Is viewing an integer as an array of smaller integers UB?


Is viewing an integer as an array of smaller integers UB?

For example, is there UB in this code:

#include <iostream>
#include <cstdint>
#include <algorithm> // sort

void sort_bytes(std::uint32_t& x) {
    std::uint8_t* p = (std::uint8_t*)&x;

    std::sort(p, p+4);
}

void sort_words(std::uint32_t& x) {
    std::uint16_t* p = (std::uint16_t*)&x;

    std::sort(p, p+2);
}


int main() {
    const std::uint32_t x = 1234342542u;
    std::uint32_t y = x, z = x;
    std::cout << x << std::endl;
    sort_bytes(y);
    std::cout << y << std::endl;
    sort_words(z);
    std::cout << z << std::endl;
}

Solution

  • Yes, that's exactly what the strict aliasing rule forbids. However, compilers generally have options to disable reliance on this rule, e.g. -fno-strict-aliasing for GCC and Clang, with which the behavior will be defined in the practical sense on these compilers. Otherwise the these compilers will compile it in unintended ways because the aliasing rule is broken, causing UB.

    sort_bytes is probably an exception. uint8_t is typically unsigned char. unsigned char specifically has an exception to the aliasing rule and may alias any other type (but not the other way around).

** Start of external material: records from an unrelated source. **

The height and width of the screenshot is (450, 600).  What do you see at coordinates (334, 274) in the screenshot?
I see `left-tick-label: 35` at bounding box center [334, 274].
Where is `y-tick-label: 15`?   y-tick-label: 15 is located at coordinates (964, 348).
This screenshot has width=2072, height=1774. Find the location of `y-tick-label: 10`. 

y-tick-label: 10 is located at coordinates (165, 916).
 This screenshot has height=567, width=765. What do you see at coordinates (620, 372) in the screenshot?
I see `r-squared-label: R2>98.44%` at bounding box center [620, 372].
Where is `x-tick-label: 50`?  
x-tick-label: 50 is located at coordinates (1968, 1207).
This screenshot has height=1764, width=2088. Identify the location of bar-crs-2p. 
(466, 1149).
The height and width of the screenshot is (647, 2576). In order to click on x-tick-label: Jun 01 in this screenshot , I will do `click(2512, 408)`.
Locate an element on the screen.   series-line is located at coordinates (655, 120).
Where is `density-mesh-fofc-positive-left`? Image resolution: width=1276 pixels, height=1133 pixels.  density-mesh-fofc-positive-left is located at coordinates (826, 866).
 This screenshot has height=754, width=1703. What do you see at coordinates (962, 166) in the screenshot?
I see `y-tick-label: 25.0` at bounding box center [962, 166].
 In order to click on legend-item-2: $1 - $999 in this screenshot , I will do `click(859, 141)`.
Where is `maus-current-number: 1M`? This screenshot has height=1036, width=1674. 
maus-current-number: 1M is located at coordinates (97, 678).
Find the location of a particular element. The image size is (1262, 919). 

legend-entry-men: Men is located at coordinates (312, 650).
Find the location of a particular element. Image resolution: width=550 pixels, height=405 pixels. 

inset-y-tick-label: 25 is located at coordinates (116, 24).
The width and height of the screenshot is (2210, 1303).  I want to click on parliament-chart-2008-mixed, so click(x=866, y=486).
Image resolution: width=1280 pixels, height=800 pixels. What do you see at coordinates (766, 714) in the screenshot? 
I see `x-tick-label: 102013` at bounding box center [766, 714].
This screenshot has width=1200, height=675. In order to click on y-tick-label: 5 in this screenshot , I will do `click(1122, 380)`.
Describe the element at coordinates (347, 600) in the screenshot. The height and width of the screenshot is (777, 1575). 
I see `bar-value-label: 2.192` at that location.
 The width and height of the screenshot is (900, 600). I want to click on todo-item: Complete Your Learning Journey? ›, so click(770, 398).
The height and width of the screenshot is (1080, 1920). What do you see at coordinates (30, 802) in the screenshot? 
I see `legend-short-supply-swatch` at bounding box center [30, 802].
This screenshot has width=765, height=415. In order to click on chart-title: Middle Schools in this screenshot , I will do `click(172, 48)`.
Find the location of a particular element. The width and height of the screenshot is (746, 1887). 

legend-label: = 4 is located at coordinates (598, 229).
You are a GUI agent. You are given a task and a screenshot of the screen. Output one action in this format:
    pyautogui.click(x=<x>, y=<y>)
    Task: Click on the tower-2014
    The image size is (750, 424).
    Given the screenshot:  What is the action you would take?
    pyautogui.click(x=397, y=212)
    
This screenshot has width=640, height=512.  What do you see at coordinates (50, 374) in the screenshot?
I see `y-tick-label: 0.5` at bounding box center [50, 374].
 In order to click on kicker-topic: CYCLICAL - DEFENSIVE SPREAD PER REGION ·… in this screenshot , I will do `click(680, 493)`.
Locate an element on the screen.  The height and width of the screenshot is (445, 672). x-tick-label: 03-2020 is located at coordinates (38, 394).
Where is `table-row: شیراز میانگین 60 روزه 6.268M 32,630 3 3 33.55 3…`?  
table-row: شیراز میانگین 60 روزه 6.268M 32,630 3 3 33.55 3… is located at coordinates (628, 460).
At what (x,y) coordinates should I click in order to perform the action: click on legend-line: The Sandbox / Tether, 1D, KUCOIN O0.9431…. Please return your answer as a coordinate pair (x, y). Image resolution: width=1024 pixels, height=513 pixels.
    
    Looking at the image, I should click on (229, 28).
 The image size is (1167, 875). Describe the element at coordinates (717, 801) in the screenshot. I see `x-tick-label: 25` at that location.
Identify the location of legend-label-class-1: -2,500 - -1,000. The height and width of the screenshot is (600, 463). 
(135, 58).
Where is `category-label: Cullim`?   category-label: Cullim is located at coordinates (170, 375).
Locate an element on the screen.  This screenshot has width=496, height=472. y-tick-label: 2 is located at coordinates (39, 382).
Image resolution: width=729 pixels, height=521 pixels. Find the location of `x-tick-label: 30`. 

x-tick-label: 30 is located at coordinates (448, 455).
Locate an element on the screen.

    Therefore sort_bytes is fine from that perspective. However, what value exactly will be read is implementation-defined and dependent on the representations of the involved types. In practice it is especially relevant whether the system is litte-endian or big-endian (or something else entirely).

    However, even with the aliasing exception, the standard technically at the moment doesn't permit treating the result of the cast as pointing into an array. That's however probably a defect that will be resolved eventually.